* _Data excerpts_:
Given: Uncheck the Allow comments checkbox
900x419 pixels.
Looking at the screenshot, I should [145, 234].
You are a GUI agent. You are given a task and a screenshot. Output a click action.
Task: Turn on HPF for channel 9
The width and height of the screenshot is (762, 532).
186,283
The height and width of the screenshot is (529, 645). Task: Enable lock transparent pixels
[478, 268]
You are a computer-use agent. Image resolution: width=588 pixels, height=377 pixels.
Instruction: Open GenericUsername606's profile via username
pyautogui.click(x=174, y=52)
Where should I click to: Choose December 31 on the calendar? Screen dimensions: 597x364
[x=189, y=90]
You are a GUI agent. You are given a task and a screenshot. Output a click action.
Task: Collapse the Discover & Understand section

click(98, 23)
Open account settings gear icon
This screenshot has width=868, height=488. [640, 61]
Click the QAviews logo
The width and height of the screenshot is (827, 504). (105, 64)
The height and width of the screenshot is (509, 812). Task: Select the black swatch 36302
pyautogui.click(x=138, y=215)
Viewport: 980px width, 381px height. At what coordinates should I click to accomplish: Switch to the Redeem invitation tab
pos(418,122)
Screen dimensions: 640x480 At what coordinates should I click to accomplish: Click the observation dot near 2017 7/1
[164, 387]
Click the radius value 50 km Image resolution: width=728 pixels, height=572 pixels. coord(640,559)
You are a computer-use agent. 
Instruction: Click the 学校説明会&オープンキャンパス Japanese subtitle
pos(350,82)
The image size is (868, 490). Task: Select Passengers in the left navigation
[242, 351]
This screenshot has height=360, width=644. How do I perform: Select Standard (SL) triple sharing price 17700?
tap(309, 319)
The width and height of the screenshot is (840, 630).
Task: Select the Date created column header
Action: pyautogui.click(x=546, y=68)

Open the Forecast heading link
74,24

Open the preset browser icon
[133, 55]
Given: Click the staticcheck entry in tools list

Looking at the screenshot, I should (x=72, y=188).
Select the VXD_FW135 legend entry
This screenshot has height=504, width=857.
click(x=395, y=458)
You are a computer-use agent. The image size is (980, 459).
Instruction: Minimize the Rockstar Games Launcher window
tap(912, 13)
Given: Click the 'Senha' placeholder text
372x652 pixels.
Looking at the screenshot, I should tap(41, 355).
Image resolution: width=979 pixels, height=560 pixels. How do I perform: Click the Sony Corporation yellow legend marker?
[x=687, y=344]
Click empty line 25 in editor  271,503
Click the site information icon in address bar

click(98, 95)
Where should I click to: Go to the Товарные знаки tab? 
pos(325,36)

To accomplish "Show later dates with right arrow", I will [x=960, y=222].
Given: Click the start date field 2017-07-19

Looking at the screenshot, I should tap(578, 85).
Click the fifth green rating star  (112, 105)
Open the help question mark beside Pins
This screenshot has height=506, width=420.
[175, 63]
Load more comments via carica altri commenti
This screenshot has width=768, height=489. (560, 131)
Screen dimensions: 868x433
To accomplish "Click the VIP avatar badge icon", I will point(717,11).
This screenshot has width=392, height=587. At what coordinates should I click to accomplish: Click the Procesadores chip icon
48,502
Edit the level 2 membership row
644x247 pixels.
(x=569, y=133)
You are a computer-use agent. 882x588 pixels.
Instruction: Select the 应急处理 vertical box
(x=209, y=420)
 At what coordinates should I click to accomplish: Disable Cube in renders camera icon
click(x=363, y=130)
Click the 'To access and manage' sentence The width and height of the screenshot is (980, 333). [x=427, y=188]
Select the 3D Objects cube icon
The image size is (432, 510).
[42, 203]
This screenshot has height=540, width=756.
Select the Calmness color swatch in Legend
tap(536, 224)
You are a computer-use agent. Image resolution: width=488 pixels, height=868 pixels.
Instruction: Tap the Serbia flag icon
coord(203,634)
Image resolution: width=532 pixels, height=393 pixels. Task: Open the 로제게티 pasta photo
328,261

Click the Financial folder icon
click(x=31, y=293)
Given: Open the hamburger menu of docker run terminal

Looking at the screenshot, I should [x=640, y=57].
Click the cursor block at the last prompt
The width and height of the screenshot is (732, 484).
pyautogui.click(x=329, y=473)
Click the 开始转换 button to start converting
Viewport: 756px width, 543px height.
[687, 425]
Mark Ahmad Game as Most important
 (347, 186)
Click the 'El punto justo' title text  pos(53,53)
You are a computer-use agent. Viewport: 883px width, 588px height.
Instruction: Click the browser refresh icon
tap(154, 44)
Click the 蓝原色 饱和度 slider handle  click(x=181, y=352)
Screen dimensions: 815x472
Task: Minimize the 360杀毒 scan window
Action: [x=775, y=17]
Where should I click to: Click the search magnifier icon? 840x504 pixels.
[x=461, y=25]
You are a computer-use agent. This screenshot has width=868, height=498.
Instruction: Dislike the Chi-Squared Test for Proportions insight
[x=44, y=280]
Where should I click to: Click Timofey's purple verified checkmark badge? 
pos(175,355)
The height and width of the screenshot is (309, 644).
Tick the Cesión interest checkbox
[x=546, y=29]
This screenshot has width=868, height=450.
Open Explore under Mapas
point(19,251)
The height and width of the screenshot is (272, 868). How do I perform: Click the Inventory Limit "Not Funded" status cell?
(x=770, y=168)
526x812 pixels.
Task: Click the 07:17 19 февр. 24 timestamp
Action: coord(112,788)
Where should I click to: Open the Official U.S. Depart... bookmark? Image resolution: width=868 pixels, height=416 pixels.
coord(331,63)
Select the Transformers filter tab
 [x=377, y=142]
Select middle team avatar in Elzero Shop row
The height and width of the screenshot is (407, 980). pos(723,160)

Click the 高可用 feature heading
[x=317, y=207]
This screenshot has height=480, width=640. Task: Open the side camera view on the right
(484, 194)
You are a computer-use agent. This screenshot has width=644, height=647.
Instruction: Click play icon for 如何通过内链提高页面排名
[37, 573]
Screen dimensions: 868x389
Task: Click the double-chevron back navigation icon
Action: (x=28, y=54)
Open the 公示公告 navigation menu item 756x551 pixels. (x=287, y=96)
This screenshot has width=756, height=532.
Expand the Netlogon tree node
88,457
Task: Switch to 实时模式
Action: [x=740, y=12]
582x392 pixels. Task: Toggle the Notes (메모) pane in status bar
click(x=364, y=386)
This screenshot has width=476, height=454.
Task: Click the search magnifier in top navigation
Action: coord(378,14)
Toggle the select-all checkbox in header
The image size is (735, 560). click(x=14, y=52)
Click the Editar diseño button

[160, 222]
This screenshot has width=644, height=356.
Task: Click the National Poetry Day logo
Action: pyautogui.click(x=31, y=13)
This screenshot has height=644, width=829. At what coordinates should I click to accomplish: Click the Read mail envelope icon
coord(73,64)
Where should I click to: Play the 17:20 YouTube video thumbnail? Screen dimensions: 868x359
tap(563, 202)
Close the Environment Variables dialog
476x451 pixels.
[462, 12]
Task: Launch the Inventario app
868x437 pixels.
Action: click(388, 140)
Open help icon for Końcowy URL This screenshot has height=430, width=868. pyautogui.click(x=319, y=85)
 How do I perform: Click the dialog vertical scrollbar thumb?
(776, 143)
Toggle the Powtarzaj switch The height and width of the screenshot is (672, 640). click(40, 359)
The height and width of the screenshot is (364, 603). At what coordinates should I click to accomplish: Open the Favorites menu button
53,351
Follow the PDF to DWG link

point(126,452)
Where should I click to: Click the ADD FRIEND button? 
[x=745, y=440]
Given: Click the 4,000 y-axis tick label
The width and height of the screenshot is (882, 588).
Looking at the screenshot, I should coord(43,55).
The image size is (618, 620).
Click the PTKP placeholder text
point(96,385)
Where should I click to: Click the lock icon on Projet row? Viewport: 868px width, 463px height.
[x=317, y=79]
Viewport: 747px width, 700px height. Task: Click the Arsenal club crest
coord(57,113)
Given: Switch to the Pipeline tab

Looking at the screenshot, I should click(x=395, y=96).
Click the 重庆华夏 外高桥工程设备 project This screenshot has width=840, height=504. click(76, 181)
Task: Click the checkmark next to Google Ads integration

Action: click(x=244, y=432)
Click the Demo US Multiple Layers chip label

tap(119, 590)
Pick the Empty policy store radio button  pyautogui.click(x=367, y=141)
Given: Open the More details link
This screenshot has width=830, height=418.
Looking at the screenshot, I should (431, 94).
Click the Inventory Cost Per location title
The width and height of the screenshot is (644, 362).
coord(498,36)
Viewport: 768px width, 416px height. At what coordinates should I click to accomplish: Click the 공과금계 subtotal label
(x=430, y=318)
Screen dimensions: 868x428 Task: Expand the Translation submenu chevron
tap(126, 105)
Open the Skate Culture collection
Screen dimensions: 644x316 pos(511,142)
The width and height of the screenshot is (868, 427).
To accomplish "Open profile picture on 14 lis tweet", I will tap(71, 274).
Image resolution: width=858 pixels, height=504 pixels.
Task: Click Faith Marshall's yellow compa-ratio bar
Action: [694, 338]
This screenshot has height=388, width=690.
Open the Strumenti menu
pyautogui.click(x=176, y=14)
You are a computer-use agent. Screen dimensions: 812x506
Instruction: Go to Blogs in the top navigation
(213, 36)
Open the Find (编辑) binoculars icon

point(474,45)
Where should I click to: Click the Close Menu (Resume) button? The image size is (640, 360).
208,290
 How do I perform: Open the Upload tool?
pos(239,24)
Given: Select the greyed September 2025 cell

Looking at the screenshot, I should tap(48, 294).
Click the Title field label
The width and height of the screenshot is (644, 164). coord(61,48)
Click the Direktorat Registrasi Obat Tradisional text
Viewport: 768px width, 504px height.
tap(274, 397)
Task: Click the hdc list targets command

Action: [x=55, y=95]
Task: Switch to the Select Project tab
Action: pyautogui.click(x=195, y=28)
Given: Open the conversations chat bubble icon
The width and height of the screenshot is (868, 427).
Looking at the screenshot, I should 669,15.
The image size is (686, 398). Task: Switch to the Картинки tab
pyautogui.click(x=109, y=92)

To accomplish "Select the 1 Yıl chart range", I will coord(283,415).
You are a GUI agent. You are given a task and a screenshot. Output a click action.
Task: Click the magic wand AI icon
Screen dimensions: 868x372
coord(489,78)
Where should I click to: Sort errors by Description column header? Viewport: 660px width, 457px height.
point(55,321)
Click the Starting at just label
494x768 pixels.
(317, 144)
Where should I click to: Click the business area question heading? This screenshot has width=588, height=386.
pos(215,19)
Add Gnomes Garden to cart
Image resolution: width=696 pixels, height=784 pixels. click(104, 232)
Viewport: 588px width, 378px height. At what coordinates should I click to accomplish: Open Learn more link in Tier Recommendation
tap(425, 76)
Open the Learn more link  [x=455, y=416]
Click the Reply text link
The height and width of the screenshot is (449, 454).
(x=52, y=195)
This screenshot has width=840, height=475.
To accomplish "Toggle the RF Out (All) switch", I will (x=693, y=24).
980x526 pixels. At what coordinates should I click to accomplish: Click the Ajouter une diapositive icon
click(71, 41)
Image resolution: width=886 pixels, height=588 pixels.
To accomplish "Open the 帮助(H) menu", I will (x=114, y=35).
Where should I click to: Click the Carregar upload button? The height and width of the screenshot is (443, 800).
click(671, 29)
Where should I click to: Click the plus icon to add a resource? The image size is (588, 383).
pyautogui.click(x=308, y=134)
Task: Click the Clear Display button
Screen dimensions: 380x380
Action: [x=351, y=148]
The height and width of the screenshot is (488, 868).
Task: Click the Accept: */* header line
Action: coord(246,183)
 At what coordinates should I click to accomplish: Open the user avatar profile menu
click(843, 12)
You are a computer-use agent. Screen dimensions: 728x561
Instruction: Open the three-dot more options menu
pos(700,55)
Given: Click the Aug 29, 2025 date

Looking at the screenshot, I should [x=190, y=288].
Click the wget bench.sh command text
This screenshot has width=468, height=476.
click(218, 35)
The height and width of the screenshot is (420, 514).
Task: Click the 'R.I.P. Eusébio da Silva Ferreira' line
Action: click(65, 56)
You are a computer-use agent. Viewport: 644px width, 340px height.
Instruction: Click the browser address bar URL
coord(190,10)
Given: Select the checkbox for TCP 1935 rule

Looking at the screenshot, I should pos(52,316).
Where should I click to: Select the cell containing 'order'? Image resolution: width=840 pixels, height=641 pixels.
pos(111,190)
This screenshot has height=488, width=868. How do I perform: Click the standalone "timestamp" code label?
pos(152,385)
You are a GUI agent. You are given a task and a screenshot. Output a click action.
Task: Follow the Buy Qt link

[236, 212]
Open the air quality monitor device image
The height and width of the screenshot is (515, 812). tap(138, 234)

* _Work to be completed_: Please filter the entries above down to the lines holding "computer" and copy them.

* _Result for this task_:
You are a computer-use agent. Image resolution: width=588 pixels, height=377 pixels.
You are a computer-use agent. 
You are a computer-use agent. The image size is (980, 459).
You are a computer-use agent. 882x588 pixels.
You are a computer-use agent. Image resolution: width=488 pixels, height=868 pixels.
You are a computer-use agent. Viewport: 883px width, 588px height.
You are a computer-use agent. This screenshot has width=868, height=498.
You are a computer-use agent. This screenshot has width=644, height=647.
You are a computer-use agent. Screen dimensions: 812x506
You are a computer-use agent. Screen dimensions: 728x561
You are a computer-use agent. Viewport: 644px width, 340px height.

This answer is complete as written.